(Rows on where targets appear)
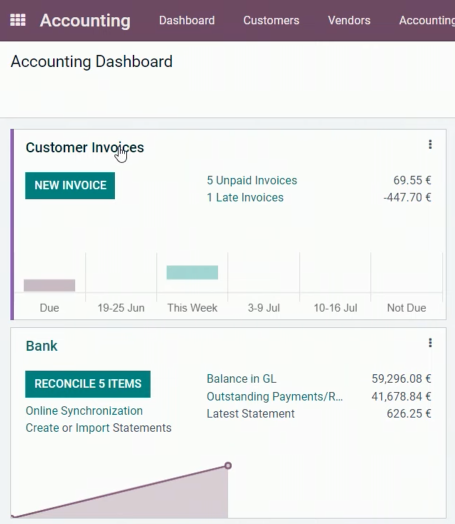This screenshot has height=524, width=455.
Task: Open Outstanding Payments/Receipts link
Action: point(275,396)
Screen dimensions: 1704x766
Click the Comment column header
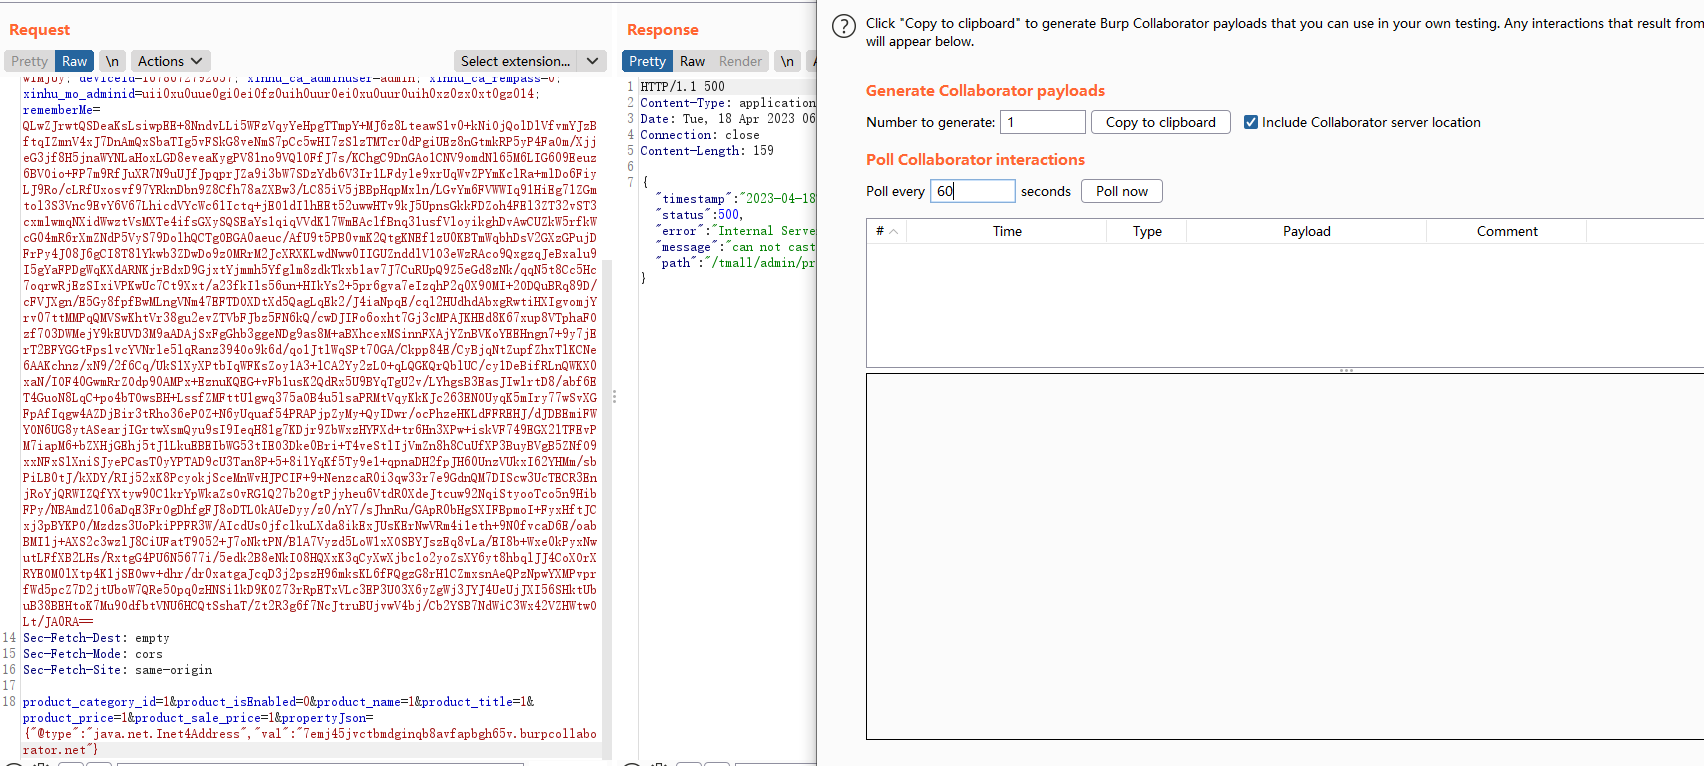1506,231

● **Requirement**
Write out every one of the rows above word for word, but leave the pictures out.

● **Exercise answer**
This screenshot has height=524, width=455.
Task: Open Outstanding Payments/Receipts link
Action: point(275,396)
Screen dimensions: 1704x766
Click the Comment column header
1506,231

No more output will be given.